◆ REQUIREMENT
Look at every line below and count those containing "computer". Answer with the number only.
*** Opening SOURCE DATA ***
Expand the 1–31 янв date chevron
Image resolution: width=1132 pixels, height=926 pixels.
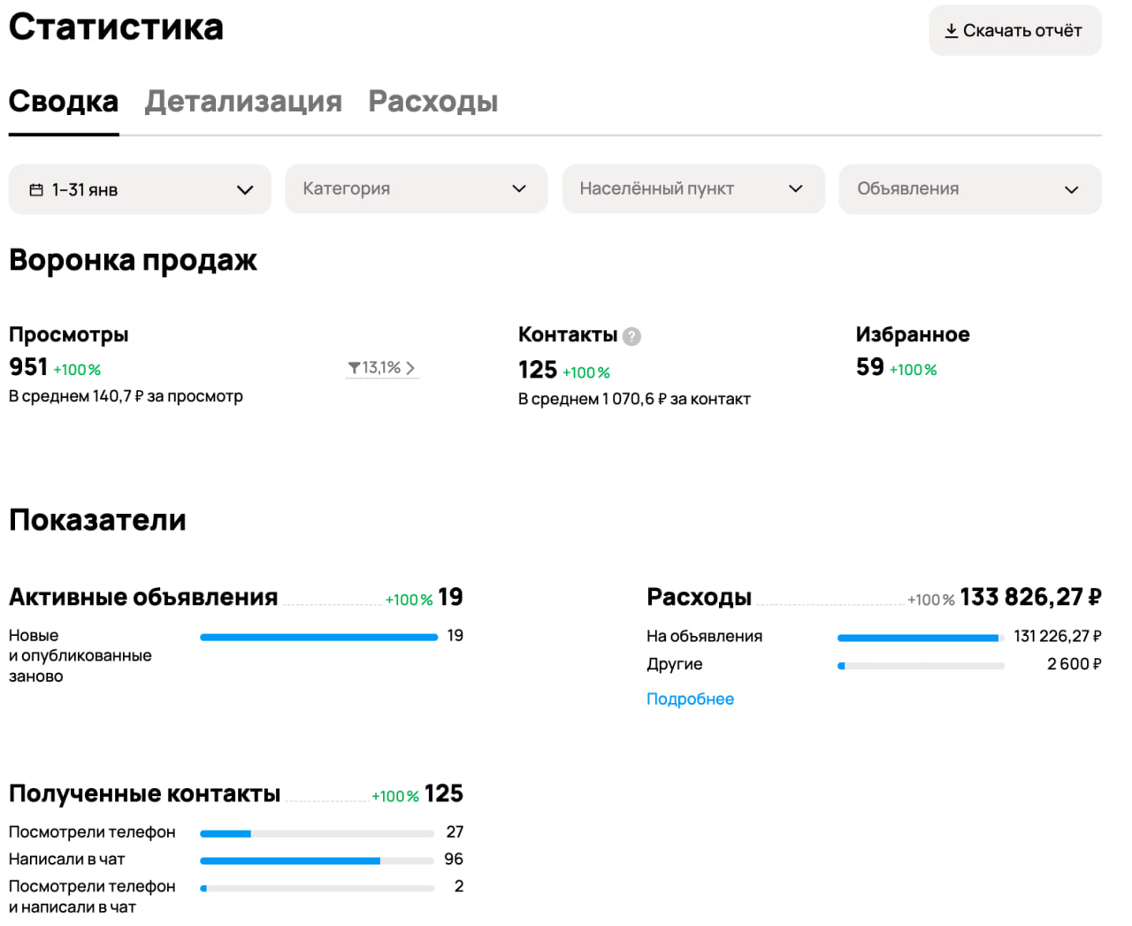[x=245, y=190]

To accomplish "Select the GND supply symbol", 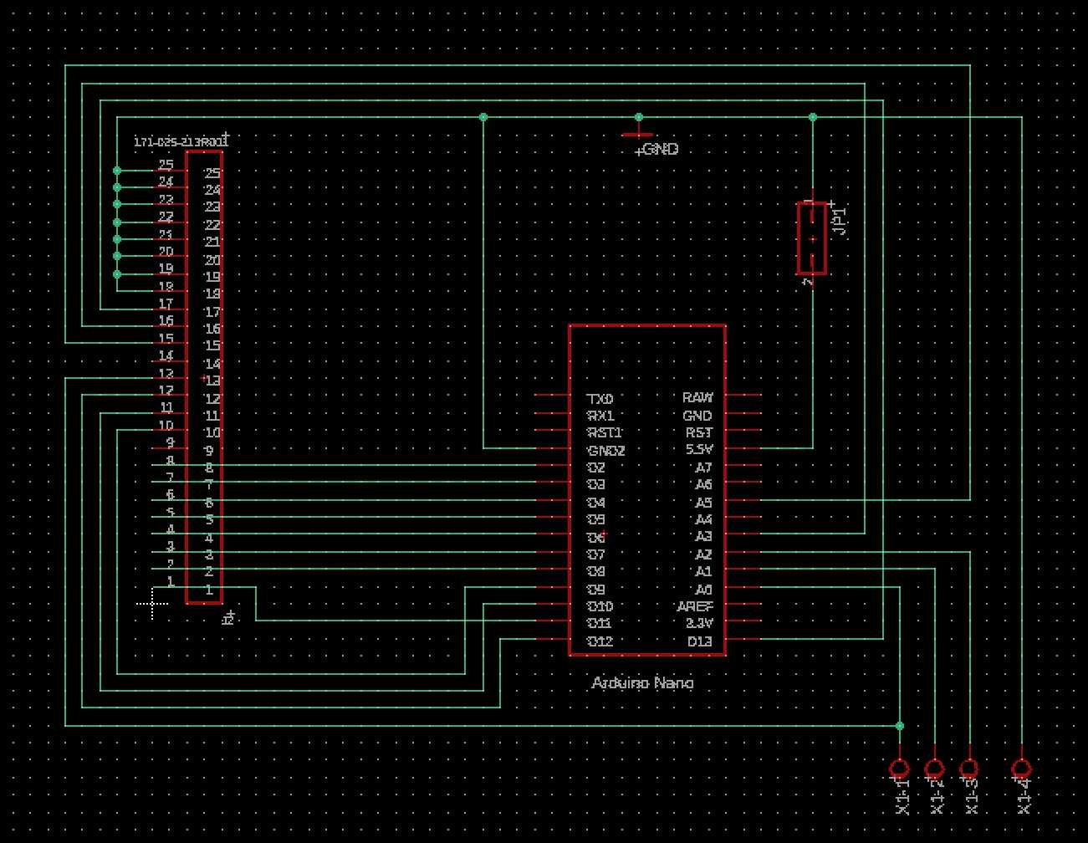I will tap(639, 132).
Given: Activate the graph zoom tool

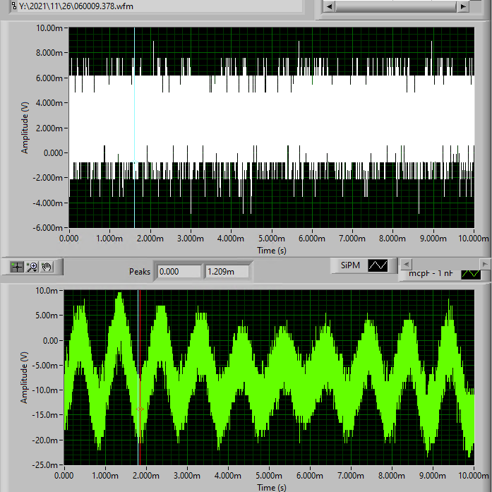Looking at the screenshot, I should [32, 266].
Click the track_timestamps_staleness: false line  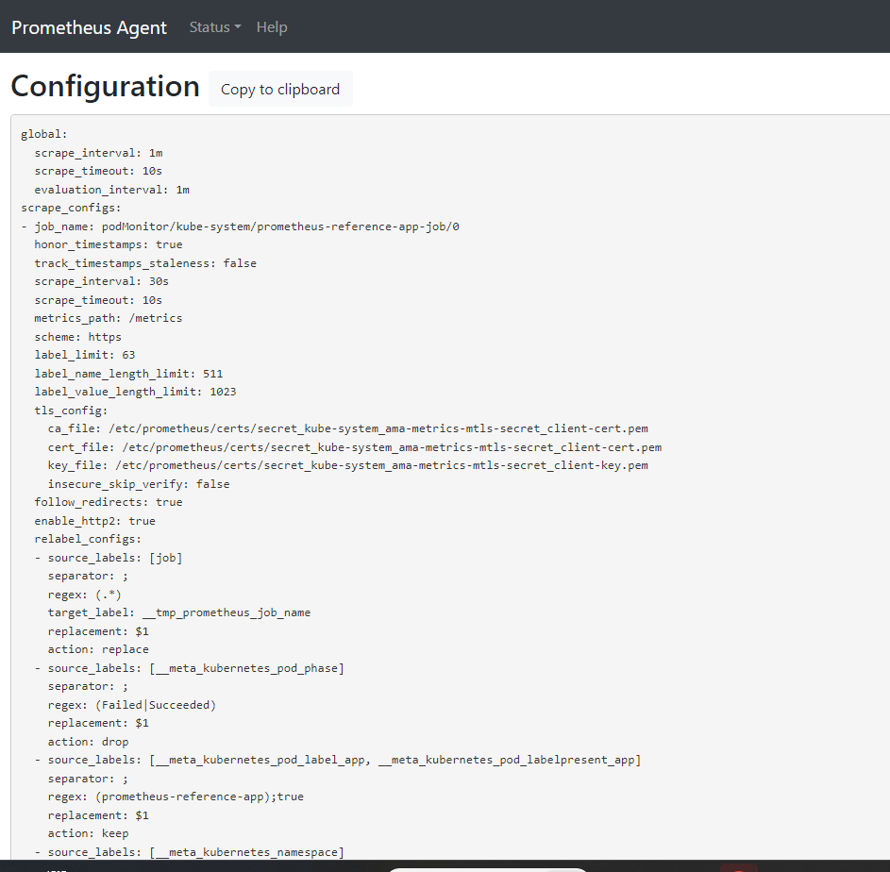(145, 263)
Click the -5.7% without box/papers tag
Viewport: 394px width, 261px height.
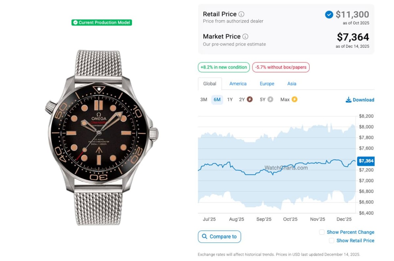pos(281,67)
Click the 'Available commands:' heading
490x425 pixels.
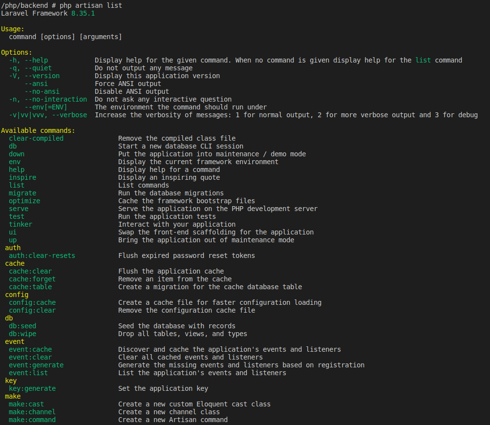point(38,130)
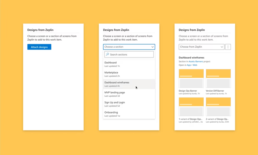Click the App link to open
Image resolution: width=258 pixels, height=155 pixels.
pos(189,65)
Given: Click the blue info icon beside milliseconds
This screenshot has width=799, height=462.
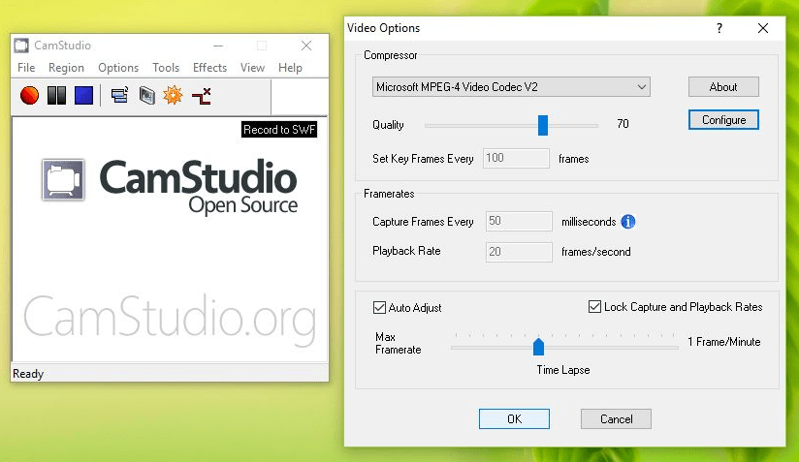Looking at the screenshot, I should [x=628, y=222].
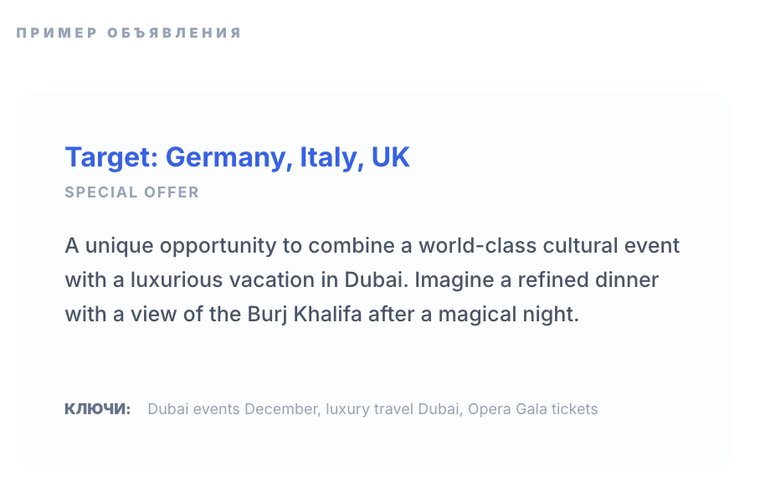The image size is (760, 502).
Task: Select the "Opera Gala tickets" keyword
Action: 533,409
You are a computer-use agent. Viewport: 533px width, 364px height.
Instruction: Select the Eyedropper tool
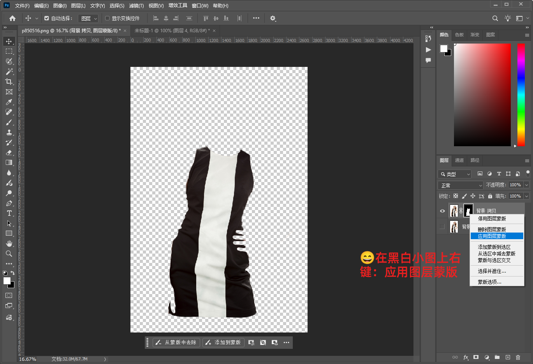click(9, 102)
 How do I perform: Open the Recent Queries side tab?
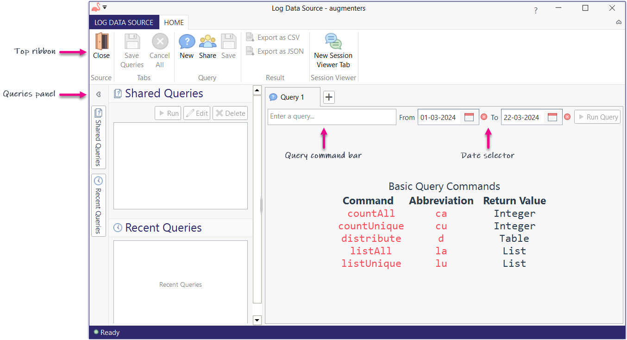coord(98,205)
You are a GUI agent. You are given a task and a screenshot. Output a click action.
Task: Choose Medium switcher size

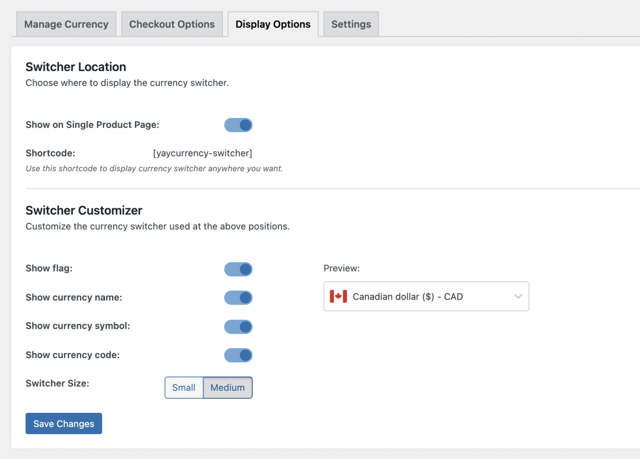point(228,388)
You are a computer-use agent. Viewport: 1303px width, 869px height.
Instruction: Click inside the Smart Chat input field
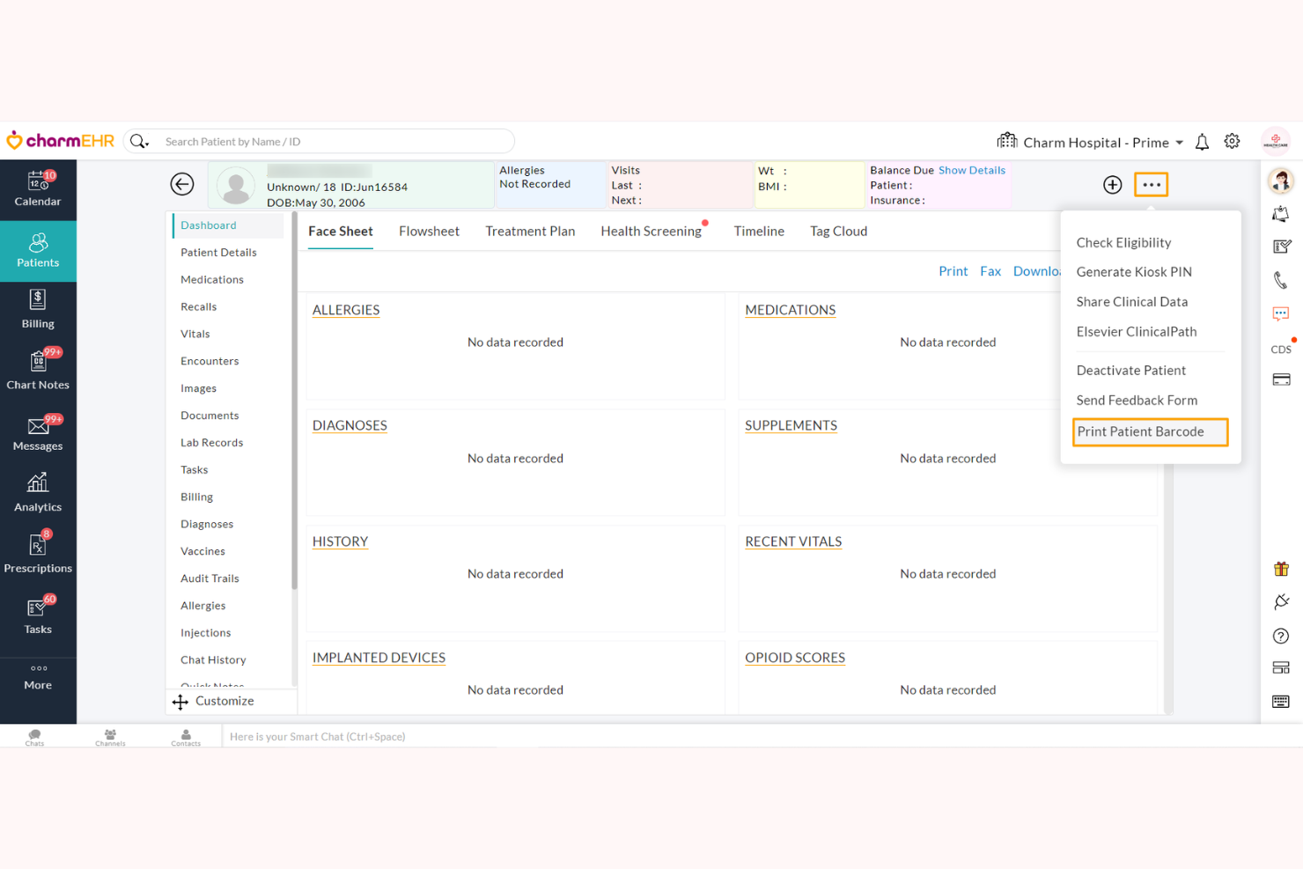[x=528, y=736]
*** Closing SOURCE DATA ***
◆ TASK RESULT
2